Variable References and Mutability of Ruby Objects

This article discusses references and variables in Ruby along with the mutability or immutablility of objects. It serves as a lead-in to separate articles that discuss mutating and non-mutating methods, and pass by reference/pass by value in Ruby.

Note: This article was originally published on the Launch School blog on 2016–07–23

This is the first in a series of three articles that discuss how Ruby manipulates variables and objects, and, in particular, how objects are passed around in a Ruby program. You can find many such discussions in articles that attempt to answer the question “Is Ruby pass by reference or pass by value?” Our goal in this series isn’t necessarily to answer this question — though we will provide an answer, of sorts — but to put that question in the context of how Ruby actually works.

The answer to the question really isn’t that important. What is important is more fundamental: knowing how Ruby works. A proper understanding of how Ruby works will take you much further than being able to provide an answer to the question; it will help you learn to anticipate what Ruby will do, when it will do it, and why it will do it.
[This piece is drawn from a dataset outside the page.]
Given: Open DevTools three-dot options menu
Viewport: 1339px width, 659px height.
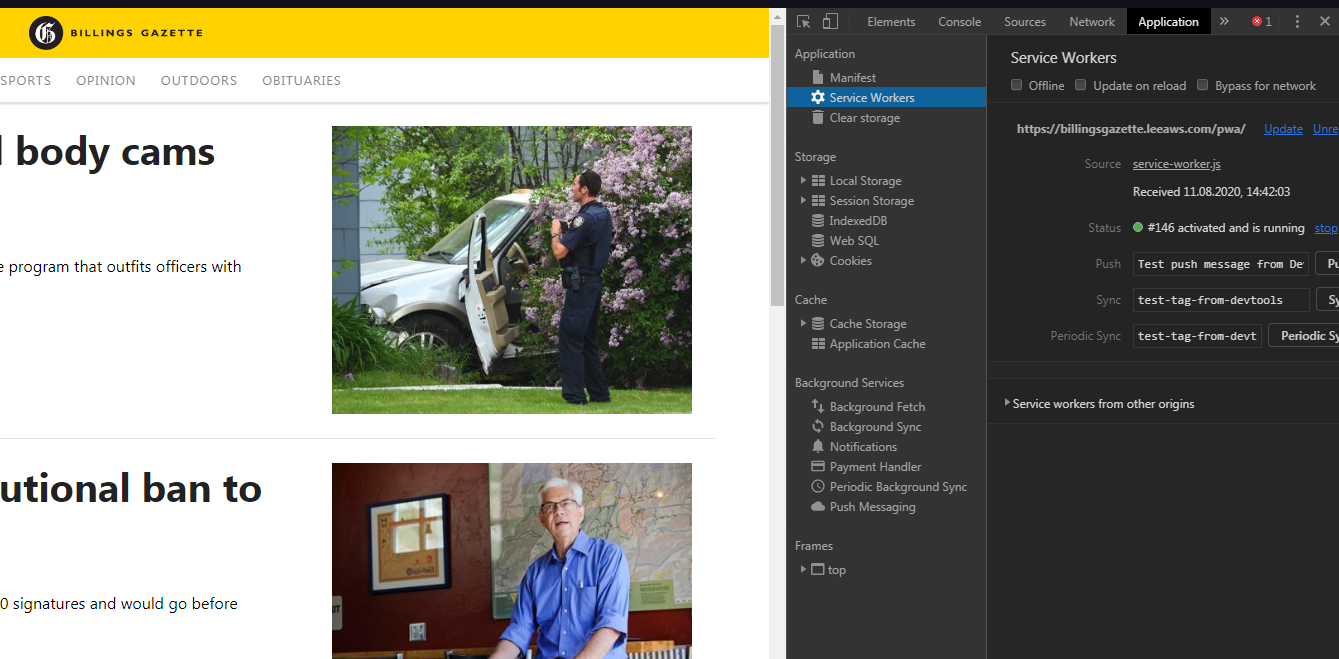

This will help you become a better Ruby programmer, and reduce the number of bugs you encounter due to unexpected behaviors.

In this article, we start out by exploring how Ruby variables and objects are connected to each other, and the part that mutability or immutability of objects plays when manipulating variables. We will also introduce the concepts of pass by reference and pass by value, but a more detailed discussion will be postponed until the article Object Passing in Ruby — by Reference or by Value.

Introduction

It seems simple: you take an object in Ruby, and you assign it to a variable. Subsequently, that variable can be used to access and manipulate the object. It’s the same in dozens of different programming languages. Can Ruby be any different? What kind of complexity can lurk behind such a simple concept?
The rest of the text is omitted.